The Problem With Most Extension Lists
Most "best browser extensions" roundups list the same handful of tools everyone already knows: uBlock Origin, LastPass, Grammarly. Those are all fine, but this list is about the genuinely underrated — extensions that solve real problems but rarely get the spotlight they deserve.
All of these are free (or have a useful free tier), lightweight, and available for Chrome and Firefox unless noted otherwise.
1. Tabliss — A Calming, Useful New Tab Page
The default new tab page is wasted real estate. Tabliss replaces it with a beautiful, customizable dashboard: a clean background image, a clock, a greeting, quick links, and even a to-do widget. It's minimal, fast, and genuinely pleasant to look at dozens of times a day. No account required.
2. Hypothesis — Web Annotation for Thinkers
Hypothesis lets you highlight and annotate any webpage or PDF, then save those notes to your own account. It's perfect for researchers, students, and anyone who reads a lot online and wants to actually retain what they learn. Annotations can be private or shared with groups.
3. SingleFile — Save Full Webpages Perfectly
SingleFile saves the entire current webpage — including images, styles, and fonts — as a single self-contained HTML file. It's far superior to "Save As" in your browser, which usually breaks layouts. Great for archiving articles, receipts, and documentation you need to reference offline.
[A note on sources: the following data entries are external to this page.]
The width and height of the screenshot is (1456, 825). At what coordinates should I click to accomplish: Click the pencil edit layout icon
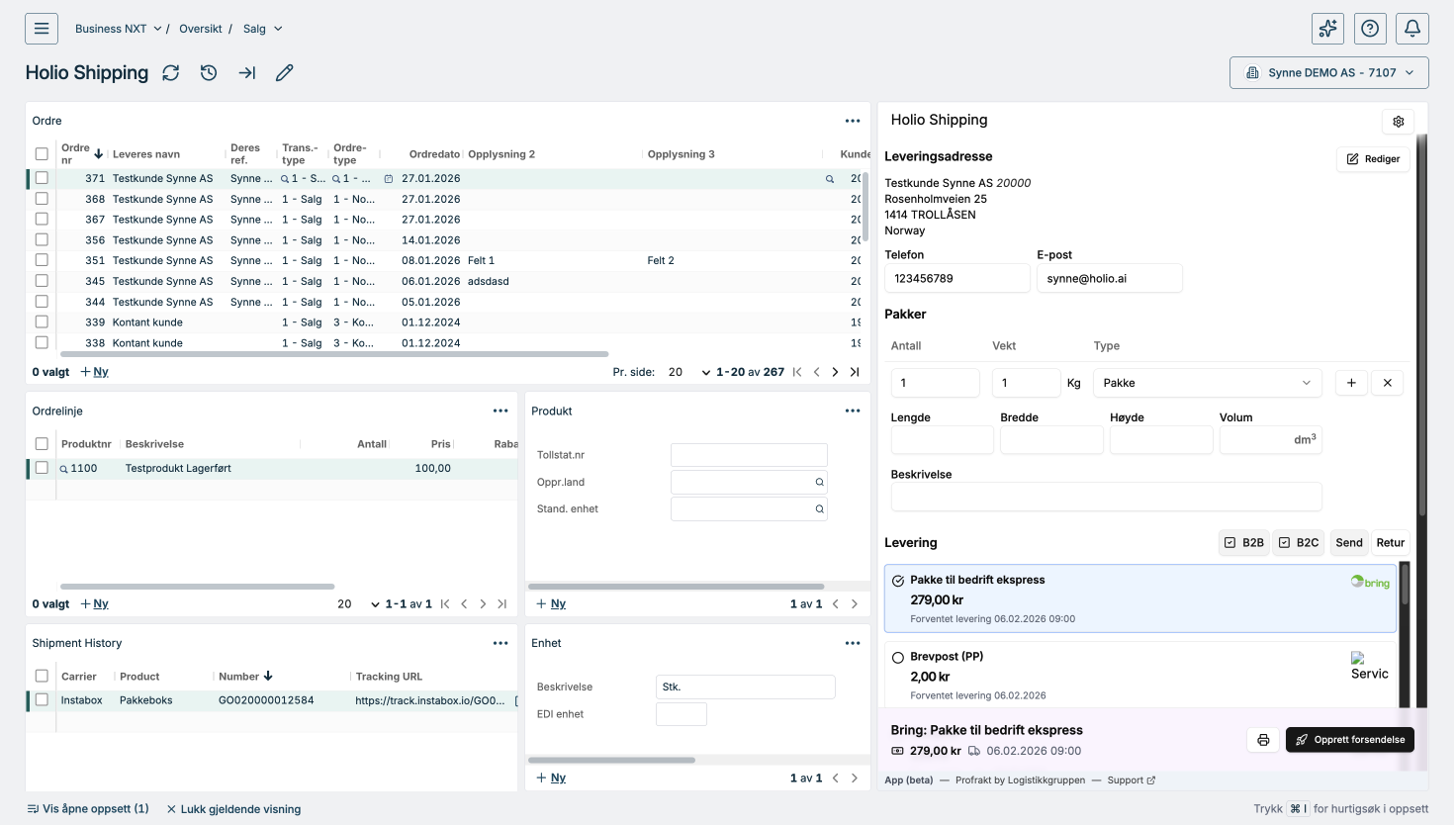pos(285,73)
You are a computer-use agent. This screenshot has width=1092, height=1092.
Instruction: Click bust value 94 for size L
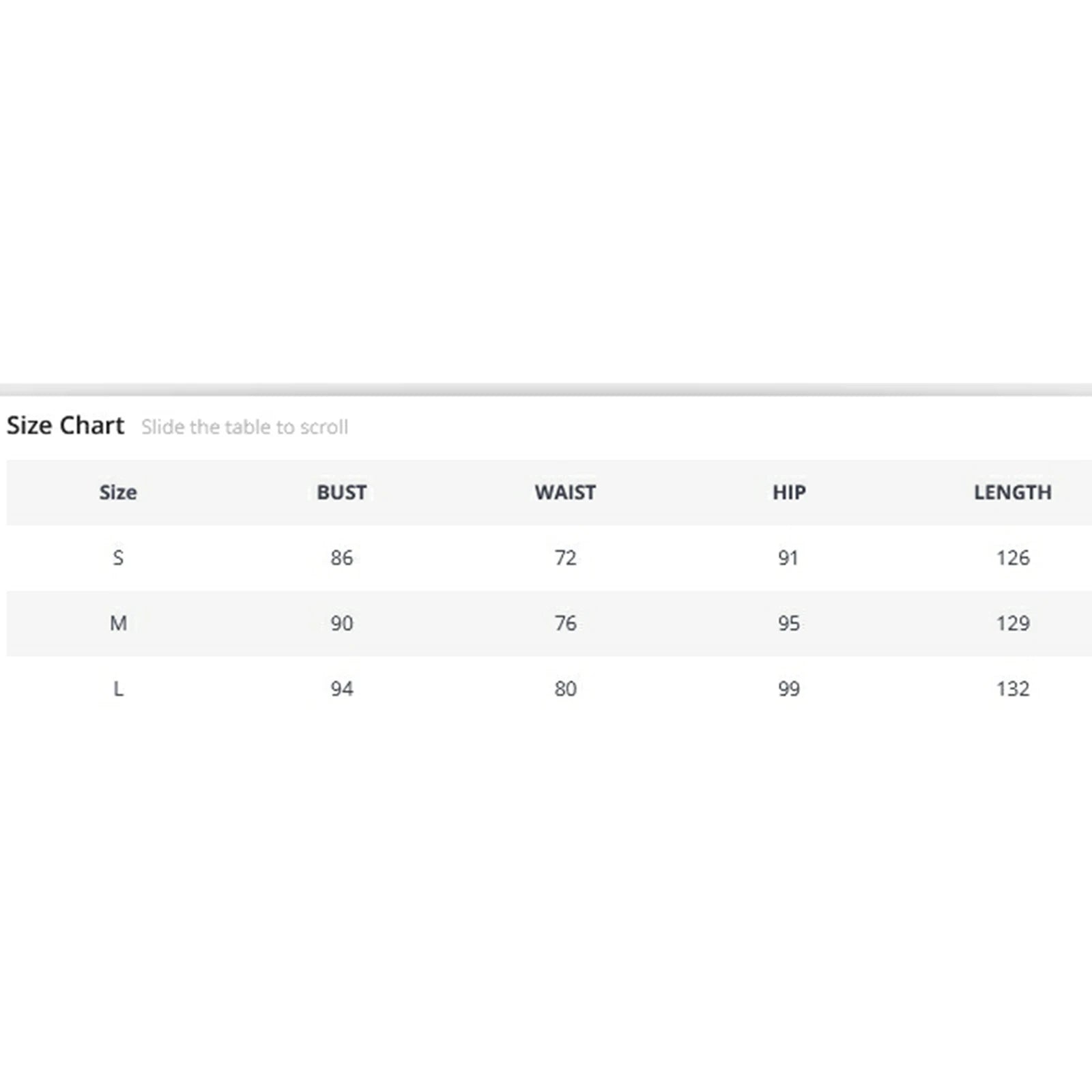(x=341, y=689)
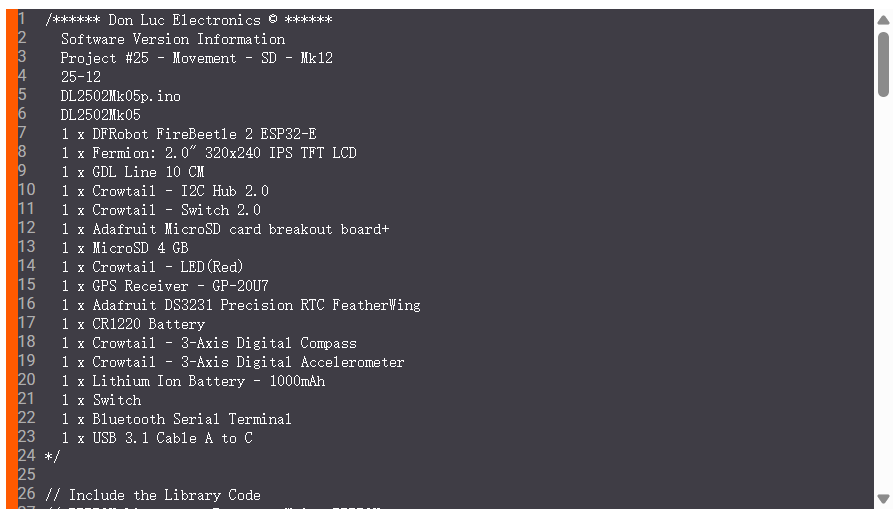Image resolution: width=894 pixels, height=516 pixels.
Task: Click line number 1 in gutter
Action: 22,20
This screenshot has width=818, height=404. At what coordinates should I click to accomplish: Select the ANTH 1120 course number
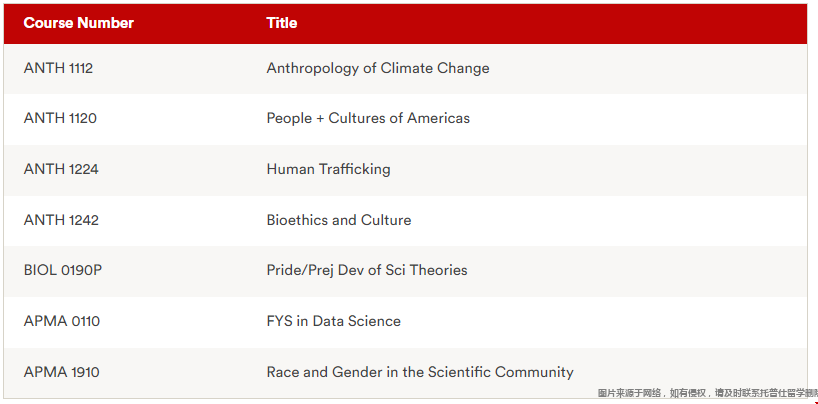coord(60,118)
4. Redirector — Break Free From Annoying Link Redirects
Redirector lets you create custom redirect rules in your browser. The most popular use: automatically redirect Google AMP pages to the real article URL, or redirect Twitter/X links to a cleaner alternative interface. Once set up, it runs silently in the background and you'll never think about it — until you notice you never hit those frustrating redirect pages anymore.
5. Imagus — Hover to Zoom Images Instantly
Hover your cursor over any thumbnail or linked image and Imagus pops up the full-resolution version instantly — no clicking, no new tabs. Sounds minor; feels transformative. Essential for anyone who browses image-heavy sites, forums, or social media.
6. ClearURLs — Strip Tracking Parameters Automatically
When you copy a link from Google, Amazon, or social media, it's often loaded with tracking parameters (those long strings of characters after the "?"). ClearURLs automatically removes them before you visit or share a link, making URLs cleaner and reducing the amount of tracking data attached to your browsing.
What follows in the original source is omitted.